*** Opening of PROVIDED ENTRIES ***

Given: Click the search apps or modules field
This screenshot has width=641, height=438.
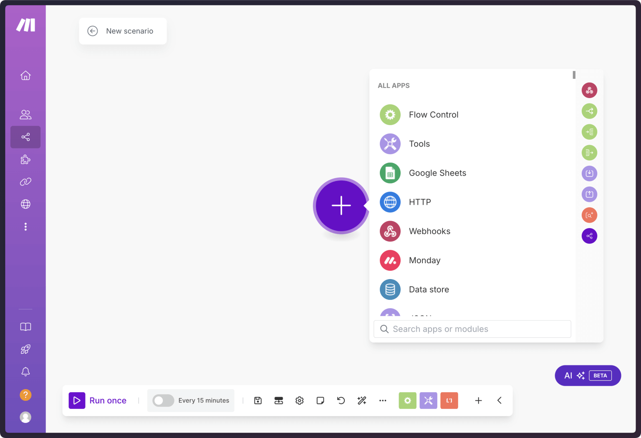Looking at the screenshot, I should (472, 329).
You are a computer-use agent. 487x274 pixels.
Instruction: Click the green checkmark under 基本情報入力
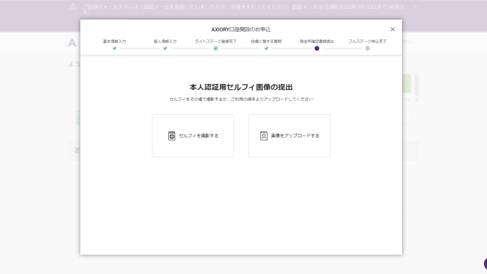[x=115, y=48]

*** Close of PROVIDED ENTRIES ***

### [YOUR INSTRUCTIONS]
Leave the pictures aside. Set down exactly the lines from the one with "Instruction: Click the" through the final line of the listing above.

### [ANSWER BELOW]
Instruction: Click the green checkmark under 基本情報入力
[x=115, y=48]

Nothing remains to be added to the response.